Extrait:
--------

13. Une seconde session d'auditions s'est déroulée du 8 au 11 juillet 1985, et le 25 juillet 1985. Anic, ICI et Rhône-Poulenc y ont présenté leurs observations et les autres entreprises (à l'exception de Shell) ont commenté les points soulevés dans les deux lettres de la Commission datées du 29 mars 1985.

14. Le projet de procès-verbal des auditions, accompagné de la documentation utile, a été transmis aux membres du comité consultatif en matière d'ententes et de positions dominantes (ci-après "comité consultatif") le 19 novembre 1985 et a été envoyé aux entreprises le 25 novembre 1985. Le comité consultatif a rendu son avis lors de sa 170e réunion, les 5 et 6 décembre 1985.

--------

Entrées:
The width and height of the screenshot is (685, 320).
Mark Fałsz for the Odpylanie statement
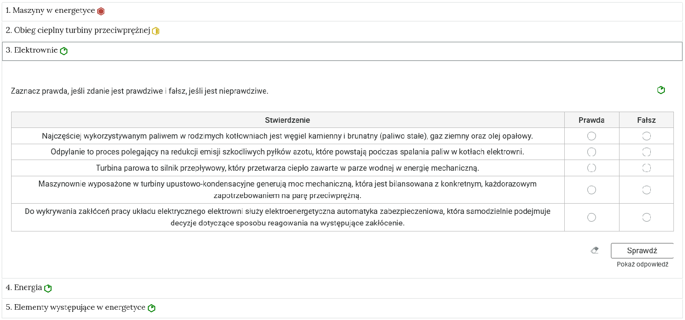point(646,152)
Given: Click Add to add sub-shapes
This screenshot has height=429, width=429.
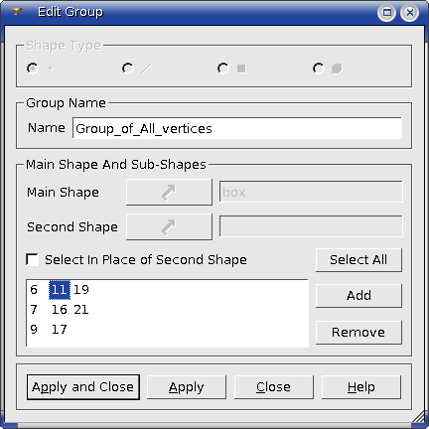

--------

Consigne 1: Selon l'extrait consacré aux auditions, lors de quelle réunion le comité consultatif a-t-il rendu son avis ?
Consigne 2: Relevez chaque ligne des entrées qui contient le mot « height », en respectant la casse.
Les entrées n'ont aucun lien avec l'extrait.

Réponse complète 1: Lors de sa 170e réunion, les 5 et 6 décembre 1985.

Réponse complète 2:
The width and height of the screenshot is (685, 320).
This screenshot has height=429, width=429.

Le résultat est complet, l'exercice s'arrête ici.